The Siouxsie & the Banshees record I own
Salty Saltillo | from the road, USA | 09/21/2009
(5 out of 5 stars)
"When I was 14 years old, this was one of my favorite LPs. If early Lps of the Cure (Faith, 17 seconds, Pornography) had been my gateway drug to darker, grimier sounds as a teenager, this record by Siouxsie & the Banshees was my next step up the ladder. Budgie and Steve Severin were a tight rhythm section in those days, with booming drums and loud, clear, distinct bass lines that dominate the songs. Robert Smith, fresh off of the post-Pornography breakup of the Cure, plays a mangled, dark, out-of-tune monster guitar on this record. All for brilliant effect. Siouxsie even complains at one point during the concert to Smith "Can't we get out of tune any quicker?"

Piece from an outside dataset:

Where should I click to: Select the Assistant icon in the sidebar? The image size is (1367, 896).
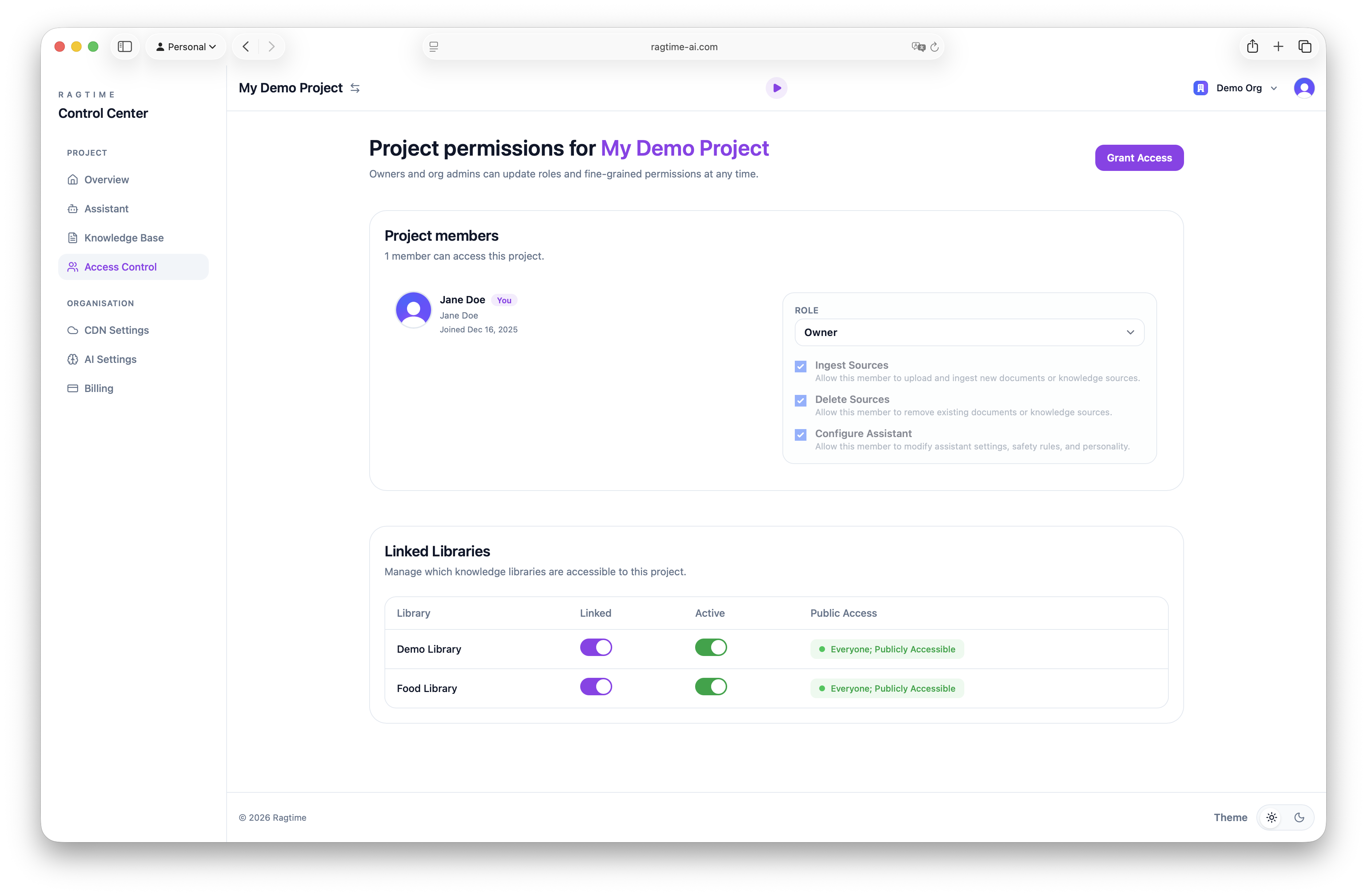(72, 208)
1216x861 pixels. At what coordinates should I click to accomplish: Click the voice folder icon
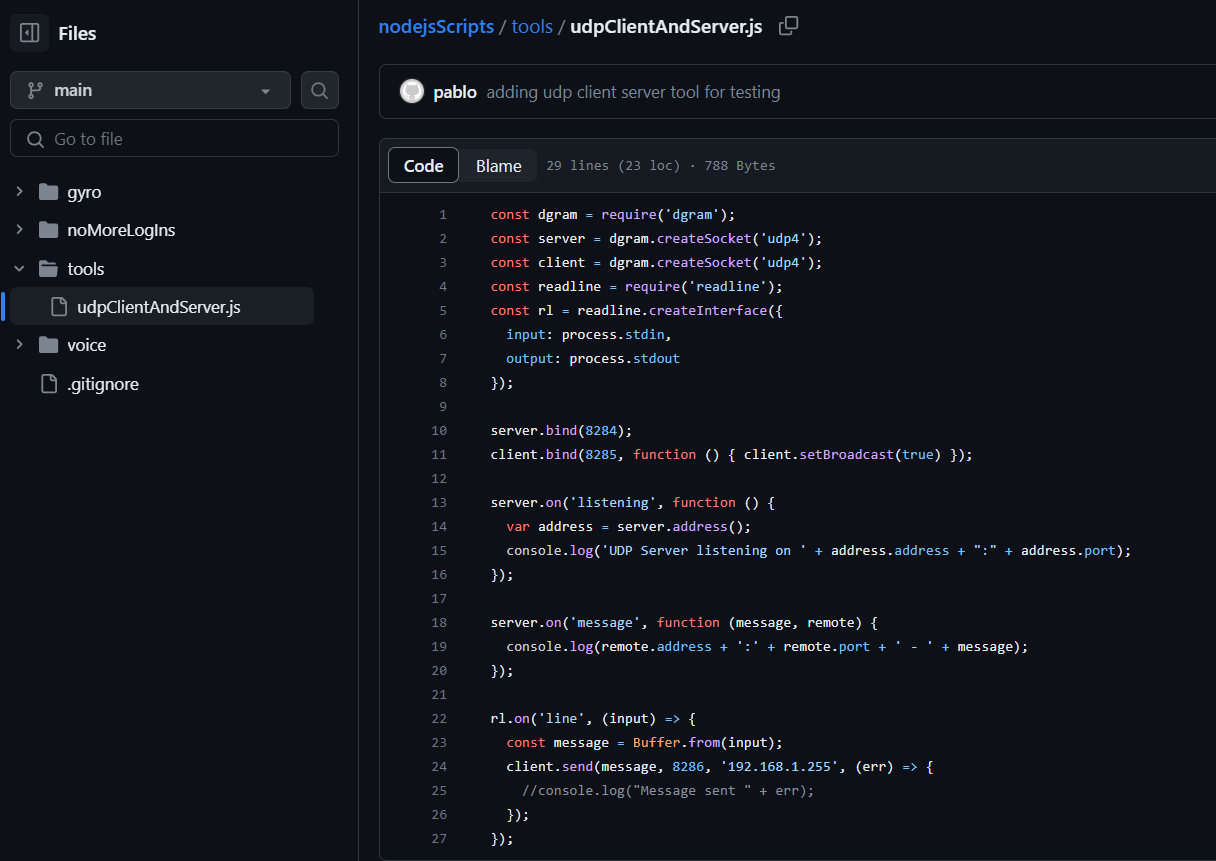pyautogui.click(x=48, y=345)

Looking back on this record 2 1/5 decades later, it still sounds fresh and takes me back to my teenage years in the early 80s. When people talk about the British post-punk goth rock sound, this is the sound they are referring to. Tough. Dark. Shocking. But strangely delightful at the same time. I don't own any other Siouxsie and the Banshees records other than this one any more. And I don't see why I would need to. This is the defining performance at the defining moment with the defining collection of musicians backing her up. This is what Siouxsie and the Banshees was all about. Their reputation as an early 1980s British post-punk band was built on concerts like this one. I don't doubt that even in another 26 years, it will still sound as tight and amazing as ever.
If my own children were to ask me "Who were Siouxsie and the Banshees and what were they all about?" this is the disc I would recommend to them. Nothing else. This says it all.